- **Work to complete**: After finding the line containing "Image resolution: width=985" below, please output that line and each following one through the line containing "1065x645 pixels.", exactly as written.

- **Information supplied**:
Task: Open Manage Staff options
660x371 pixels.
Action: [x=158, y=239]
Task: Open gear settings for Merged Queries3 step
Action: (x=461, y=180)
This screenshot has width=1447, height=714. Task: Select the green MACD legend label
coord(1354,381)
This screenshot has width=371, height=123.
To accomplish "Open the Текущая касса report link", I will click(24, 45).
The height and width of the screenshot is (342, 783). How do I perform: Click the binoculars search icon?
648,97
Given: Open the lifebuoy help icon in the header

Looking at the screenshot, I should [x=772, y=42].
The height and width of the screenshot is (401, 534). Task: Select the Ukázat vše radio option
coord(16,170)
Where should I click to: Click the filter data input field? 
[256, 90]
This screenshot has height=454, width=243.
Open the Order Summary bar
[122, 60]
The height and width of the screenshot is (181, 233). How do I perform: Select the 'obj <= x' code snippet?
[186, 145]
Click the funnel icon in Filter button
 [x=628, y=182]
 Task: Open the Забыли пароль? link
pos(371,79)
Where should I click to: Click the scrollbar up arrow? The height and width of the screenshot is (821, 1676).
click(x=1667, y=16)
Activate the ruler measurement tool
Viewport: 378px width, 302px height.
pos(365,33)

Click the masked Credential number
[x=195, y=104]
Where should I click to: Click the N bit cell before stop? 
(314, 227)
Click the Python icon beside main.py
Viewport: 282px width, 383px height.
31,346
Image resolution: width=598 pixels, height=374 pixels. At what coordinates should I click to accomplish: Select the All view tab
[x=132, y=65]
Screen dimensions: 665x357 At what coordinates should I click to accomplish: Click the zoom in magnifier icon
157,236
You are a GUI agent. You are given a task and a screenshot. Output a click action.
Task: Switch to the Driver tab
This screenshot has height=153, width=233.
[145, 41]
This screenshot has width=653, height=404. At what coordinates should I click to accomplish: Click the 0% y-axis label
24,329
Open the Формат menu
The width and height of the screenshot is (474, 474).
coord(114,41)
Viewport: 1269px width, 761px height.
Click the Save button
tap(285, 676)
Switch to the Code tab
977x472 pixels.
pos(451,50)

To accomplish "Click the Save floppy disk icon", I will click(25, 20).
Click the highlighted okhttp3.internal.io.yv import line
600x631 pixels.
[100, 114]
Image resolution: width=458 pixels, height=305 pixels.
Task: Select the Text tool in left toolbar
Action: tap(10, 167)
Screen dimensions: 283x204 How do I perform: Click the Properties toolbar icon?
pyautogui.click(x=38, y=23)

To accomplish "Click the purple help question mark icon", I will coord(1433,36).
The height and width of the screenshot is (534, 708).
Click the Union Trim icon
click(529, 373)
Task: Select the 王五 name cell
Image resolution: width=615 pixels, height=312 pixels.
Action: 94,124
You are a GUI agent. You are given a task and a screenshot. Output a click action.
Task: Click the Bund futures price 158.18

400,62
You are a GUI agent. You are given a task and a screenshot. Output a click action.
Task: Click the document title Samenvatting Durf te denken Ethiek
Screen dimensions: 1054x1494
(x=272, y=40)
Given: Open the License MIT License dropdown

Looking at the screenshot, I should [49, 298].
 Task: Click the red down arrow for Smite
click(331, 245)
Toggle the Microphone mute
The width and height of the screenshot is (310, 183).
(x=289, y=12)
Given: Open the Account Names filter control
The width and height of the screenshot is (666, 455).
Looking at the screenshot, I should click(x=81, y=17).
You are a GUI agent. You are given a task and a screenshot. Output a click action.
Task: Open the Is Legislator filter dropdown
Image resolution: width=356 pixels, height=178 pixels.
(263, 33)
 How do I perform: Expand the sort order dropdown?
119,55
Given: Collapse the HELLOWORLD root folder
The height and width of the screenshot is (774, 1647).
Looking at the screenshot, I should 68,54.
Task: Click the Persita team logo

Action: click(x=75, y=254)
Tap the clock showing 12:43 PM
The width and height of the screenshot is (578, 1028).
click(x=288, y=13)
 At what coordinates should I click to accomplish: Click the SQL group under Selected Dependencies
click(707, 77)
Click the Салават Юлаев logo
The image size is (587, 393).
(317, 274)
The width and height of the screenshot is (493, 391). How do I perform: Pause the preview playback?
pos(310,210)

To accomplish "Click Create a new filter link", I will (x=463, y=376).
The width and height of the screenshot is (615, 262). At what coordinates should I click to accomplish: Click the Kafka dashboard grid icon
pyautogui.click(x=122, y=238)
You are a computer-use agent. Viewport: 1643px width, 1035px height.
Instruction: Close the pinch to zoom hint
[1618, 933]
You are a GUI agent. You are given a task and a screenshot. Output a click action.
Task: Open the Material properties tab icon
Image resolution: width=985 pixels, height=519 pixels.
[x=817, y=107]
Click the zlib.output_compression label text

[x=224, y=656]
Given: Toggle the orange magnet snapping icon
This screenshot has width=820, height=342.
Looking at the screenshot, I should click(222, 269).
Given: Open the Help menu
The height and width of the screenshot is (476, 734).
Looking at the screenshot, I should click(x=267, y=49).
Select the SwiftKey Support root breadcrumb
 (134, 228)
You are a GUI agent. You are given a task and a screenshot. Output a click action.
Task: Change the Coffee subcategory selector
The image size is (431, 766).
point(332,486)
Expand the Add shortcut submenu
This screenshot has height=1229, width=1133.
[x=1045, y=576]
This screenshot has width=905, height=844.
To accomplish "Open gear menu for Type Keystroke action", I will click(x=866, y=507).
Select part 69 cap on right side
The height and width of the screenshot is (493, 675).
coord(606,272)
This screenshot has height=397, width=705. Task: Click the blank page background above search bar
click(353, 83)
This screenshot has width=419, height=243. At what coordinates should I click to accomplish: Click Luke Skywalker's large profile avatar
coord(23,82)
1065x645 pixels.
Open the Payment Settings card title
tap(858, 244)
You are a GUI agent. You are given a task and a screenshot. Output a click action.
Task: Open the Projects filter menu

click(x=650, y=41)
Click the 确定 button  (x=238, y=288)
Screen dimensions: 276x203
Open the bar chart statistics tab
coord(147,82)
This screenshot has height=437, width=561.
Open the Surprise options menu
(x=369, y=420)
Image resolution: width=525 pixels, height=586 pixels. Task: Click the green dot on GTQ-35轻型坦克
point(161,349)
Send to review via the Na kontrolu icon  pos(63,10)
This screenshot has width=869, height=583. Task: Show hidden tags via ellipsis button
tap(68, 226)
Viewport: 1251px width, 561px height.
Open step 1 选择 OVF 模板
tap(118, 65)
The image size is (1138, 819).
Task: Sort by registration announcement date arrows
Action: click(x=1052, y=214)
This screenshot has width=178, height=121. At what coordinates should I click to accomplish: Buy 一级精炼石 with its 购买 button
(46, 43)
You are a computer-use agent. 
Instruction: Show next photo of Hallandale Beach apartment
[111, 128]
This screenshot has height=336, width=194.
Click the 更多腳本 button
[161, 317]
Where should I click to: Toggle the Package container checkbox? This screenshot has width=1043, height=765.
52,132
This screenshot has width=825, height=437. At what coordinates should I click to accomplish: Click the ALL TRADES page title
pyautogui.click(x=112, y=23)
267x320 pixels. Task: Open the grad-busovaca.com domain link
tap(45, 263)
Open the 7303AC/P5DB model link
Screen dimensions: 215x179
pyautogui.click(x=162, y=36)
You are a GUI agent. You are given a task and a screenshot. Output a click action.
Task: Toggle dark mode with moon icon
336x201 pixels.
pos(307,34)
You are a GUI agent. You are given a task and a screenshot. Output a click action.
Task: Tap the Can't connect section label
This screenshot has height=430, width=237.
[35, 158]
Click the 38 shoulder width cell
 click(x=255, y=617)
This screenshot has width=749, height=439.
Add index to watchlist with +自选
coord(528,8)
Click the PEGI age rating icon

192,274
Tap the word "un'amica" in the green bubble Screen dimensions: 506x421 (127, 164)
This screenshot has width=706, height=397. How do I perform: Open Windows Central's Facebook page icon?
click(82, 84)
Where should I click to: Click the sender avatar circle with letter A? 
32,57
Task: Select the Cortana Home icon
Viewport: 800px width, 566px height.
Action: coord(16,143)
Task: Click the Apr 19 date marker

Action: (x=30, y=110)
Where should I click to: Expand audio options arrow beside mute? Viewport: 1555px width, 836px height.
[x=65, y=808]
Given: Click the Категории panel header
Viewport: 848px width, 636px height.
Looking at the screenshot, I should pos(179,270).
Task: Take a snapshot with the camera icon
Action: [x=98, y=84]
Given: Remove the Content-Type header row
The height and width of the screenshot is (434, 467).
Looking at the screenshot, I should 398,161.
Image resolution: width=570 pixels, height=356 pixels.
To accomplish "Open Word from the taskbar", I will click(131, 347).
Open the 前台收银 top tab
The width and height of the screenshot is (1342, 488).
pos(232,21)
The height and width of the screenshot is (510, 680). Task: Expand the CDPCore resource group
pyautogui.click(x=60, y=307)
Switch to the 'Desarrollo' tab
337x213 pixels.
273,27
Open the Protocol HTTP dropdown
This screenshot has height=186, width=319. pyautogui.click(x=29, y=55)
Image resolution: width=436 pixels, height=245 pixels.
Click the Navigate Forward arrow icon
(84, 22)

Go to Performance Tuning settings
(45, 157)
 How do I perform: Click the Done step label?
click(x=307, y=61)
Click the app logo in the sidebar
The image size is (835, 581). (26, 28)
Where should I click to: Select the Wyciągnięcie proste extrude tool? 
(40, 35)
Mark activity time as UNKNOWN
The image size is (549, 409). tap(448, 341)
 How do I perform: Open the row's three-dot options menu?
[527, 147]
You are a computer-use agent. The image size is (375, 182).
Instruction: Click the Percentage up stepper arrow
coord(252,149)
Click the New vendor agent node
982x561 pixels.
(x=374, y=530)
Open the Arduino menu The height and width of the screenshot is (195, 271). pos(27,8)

- **Expected answer**:
Image resolution: width=985 pixels, height=519 pixels.
[x=817, y=107]
Click the zlib.output_compression label text

[x=224, y=656]
Given: Toggle the orange magnet snapping icon
This screenshot has width=820, height=342.
Looking at the screenshot, I should click(222, 269).
Given: Open the Help menu
The height and width of the screenshot is (476, 734).
Looking at the screenshot, I should click(x=267, y=49).
Select the SwiftKey Support root breadcrumb
 (134, 228)
You are a GUI agent. You are given a task and a screenshot. Output a click action.
Task: Change the Coffee subcategory selector
The image size is (431, 766).
point(332,486)
Expand the Add shortcut submenu
This screenshot has height=1229, width=1133.
[x=1045, y=576]
This screenshot has width=905, height=844.
To accomplish "Open gear menu for Type Keystroke action", I will click(x=866, y=507).
Select part 69 cap on right side
The height and width of the screenshot is (493, 675).
coord(606,272)
This screenshot has height=397, width=705. Task: Click the blank page background above search bar
click(353, 83)
This screenshot has width=419, height=243. At what coordinates should I click to accomplish: Click Luke Skywalker's large profile avatar
coord(23,82)
1065x645 pixels.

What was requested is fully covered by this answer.